Leven vanuit je Hart

Het verlangen naar leven vanuit je Hart

Cadeautje van en voor oma

Mijn oma was heel vrijgevig. Ze vond het heerlijk om me te verwennen. Zo nam ze altijd een zakje koetjesrepen mee. “Wel delen met de buurmeisjes hoor”, werd er altijd bij gezegd, wat haar bij ons in de buurt al gauw de naam ‘chocolaatjes-oma’ opleverde.

Op mijn beurt wilde ik haar graag iets geven, maar ontvangen was een ander ding. Dat kon oma niet zo goed en leverde wel eens wat teleurstelling op. Het zorgvuldig uitgezochte cadeau werd dan afgedaan met: “Dat had niet gehoeven.”

Ik vond gelukkig iets dat oma wel ontvangen kon: bloemen en zelfgemaakte tekeningen/knutselwerk zodat we er beiden een goed gevoel aan over hielden.

Geven en ontvangen….

Regelmatig zie ik dat het makkelijker is om te geven, dan om te ontvangen. Dat vinden we sociaal, liefdevol en het wordt gewaardeerd. Als kind leren we al te geven. “Samen spelen, samen delen” is een veel gehoorde uitspraak in een kleutergroep.

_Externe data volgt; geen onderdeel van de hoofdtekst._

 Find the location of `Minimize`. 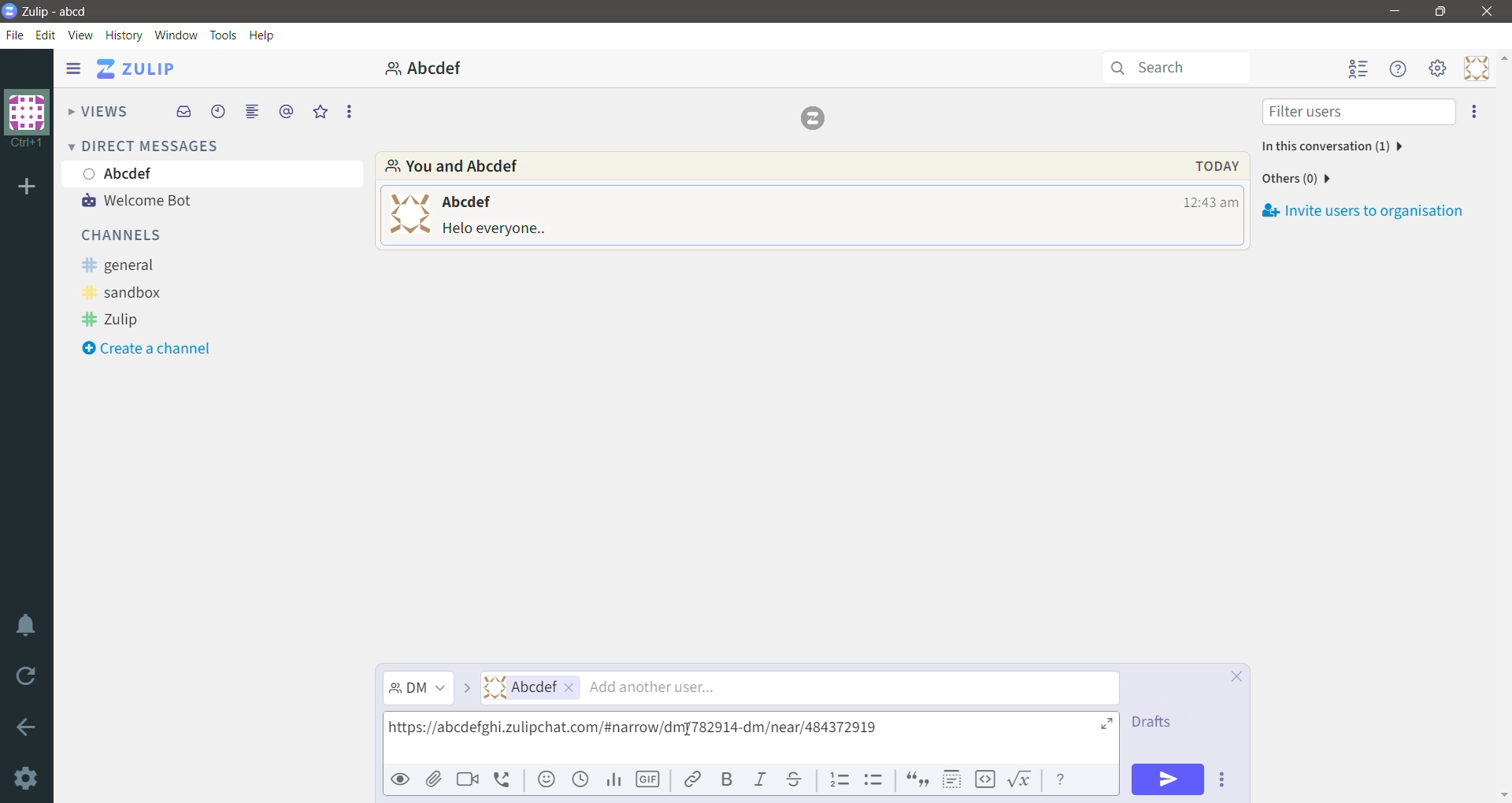

Minimize is located at coordinates (1396, 11).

Ontvangen wordt niet zo nadrukkelijk geleerd of voorgeleefd. Hoe vaak wordt een compliment niet kleiner gemaakt. Denk aan een compliment over een kledingstuk waar op gereageerd wordt met een opmerking als: “Oh, die heb ik al zo lang”

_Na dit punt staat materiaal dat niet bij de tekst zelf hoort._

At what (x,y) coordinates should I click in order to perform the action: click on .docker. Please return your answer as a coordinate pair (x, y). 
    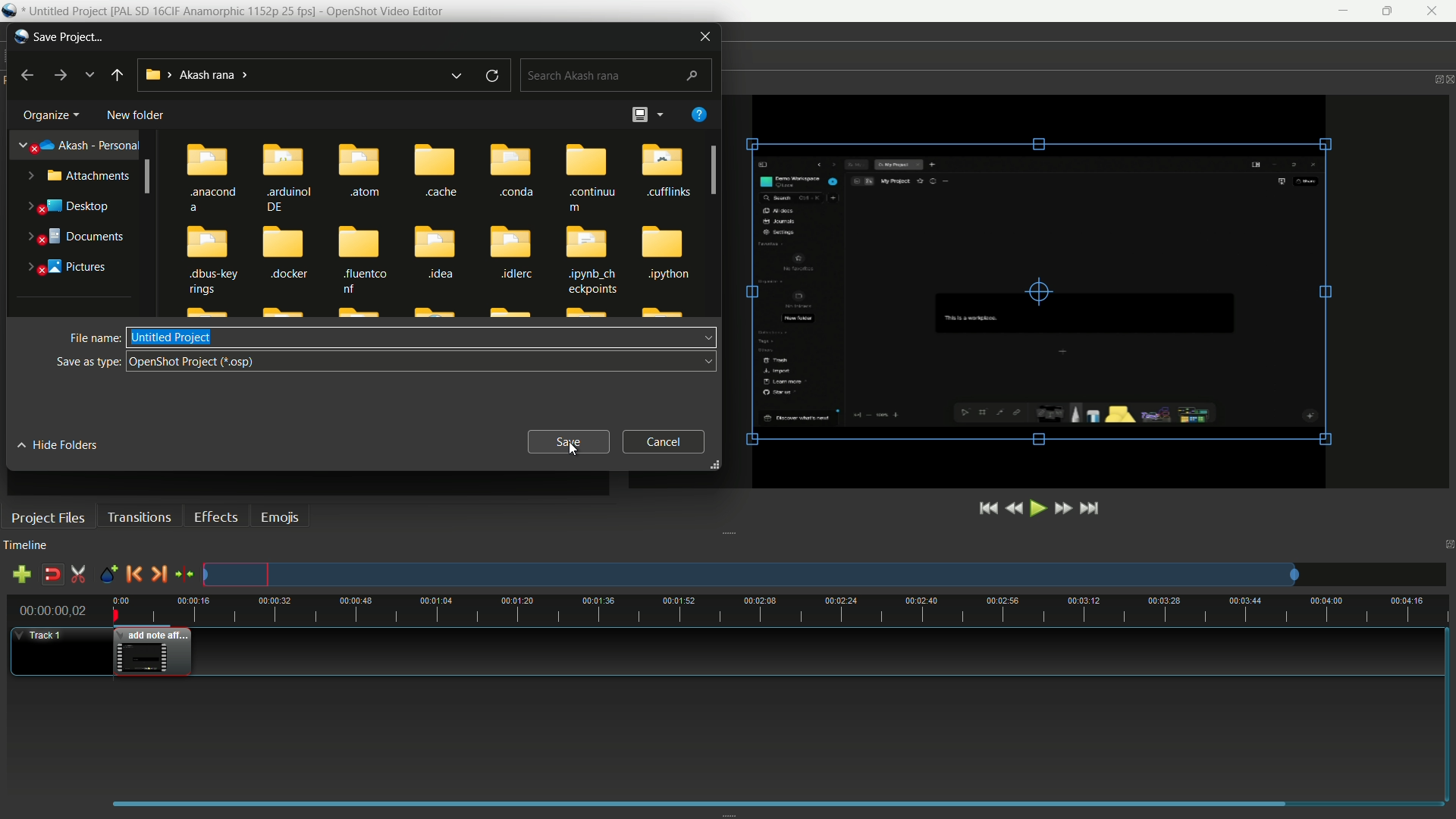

Voor een gezonde relatie is het echter belangrijk dat geven en ontvangen in balans zijn, omdat we daarmee gelijkwaardig zijn in de relatie en we niet geven ten koste van onszelf.

Kunnen ontvangen heeft te maken met jezelf waardevol vinden, voor jezelf kunnen zorgen.

Voor mij was de eyeopener dat een familielid mij erop aansprak dat ik het moeilijk vond iets aan te nemen en daarbij oma als voorbeeld gaf. “Weet je nog hoe teleurgesteld wij waren als ze niet blij was met ons cadeau?” Vanaf dat moment ben ik begonnen met ontvangen. Heel simpel door “Dankjewel” te zeggen en mezelf toe te staan er blij mee te zijn.

Hoe is de verdeling tussen geven en ontvangen voor jou? Is die in balans of gaat het één je makkelijker af dan het ander?

Jouw rol binnen je gezin van herkomst

Welke rol nam jij in het gezin aan? Was je het afgestemde kind, de clown, de rebel?  

Als kind ben je volledig afhankelijk van je ouders en naast eten, drinken en warmte is je primaire levensbehoefte liefde en aandacht. Als baby ervaar je al welk gedrag ervoor zorgt dat je krijgt wat  je nodig hebt. Krijg je liefde en aandacht als je huilt, of wordt je huilen als ongemakkelijk ervaren en moet je zo snel mogelijk stil zijn?  

Je plek in het gezin 

Wanneer je (onbewust) ontdekt welk gedrag ervoor zorgt dat je liefde en/of aandacht krijgt, ga je dat gedrag vaker toepassen en het wordt een soort rol die aanneemt. Zo ontwikkel je bijvoorbeeld de rol van: 

  • ‘het gehoorzame kind’ 
  • ‘de clown’ 
  • ‘het zorgzame kind’ 
  • ‘het goed presterende kind’ 
  • ‘de rebel’ 

Mijn rol 

Ik ben het oudste kind en het oudste kleinkind. Het duurde ook nog een tijdje voor er andere kleinkinderen bij kwamen. Veel aandacht dus van mijn ouders en mijn opa’s en oma’s. Hierdoor voelde ik me speciaal.  

Behalve de oudste, was ik volgens mijn moeder ook zo’n fijn rustig kind als baby en peuter. Toen ik vier was kreeg ik een zusje. “Nu moet je goed je moeder helpen hoor”, hoor ik mijn oma nog zeggen. En dat is wat ik ging doen. Als oudste zorgde ik altijd voor ‘de kleintjes’. 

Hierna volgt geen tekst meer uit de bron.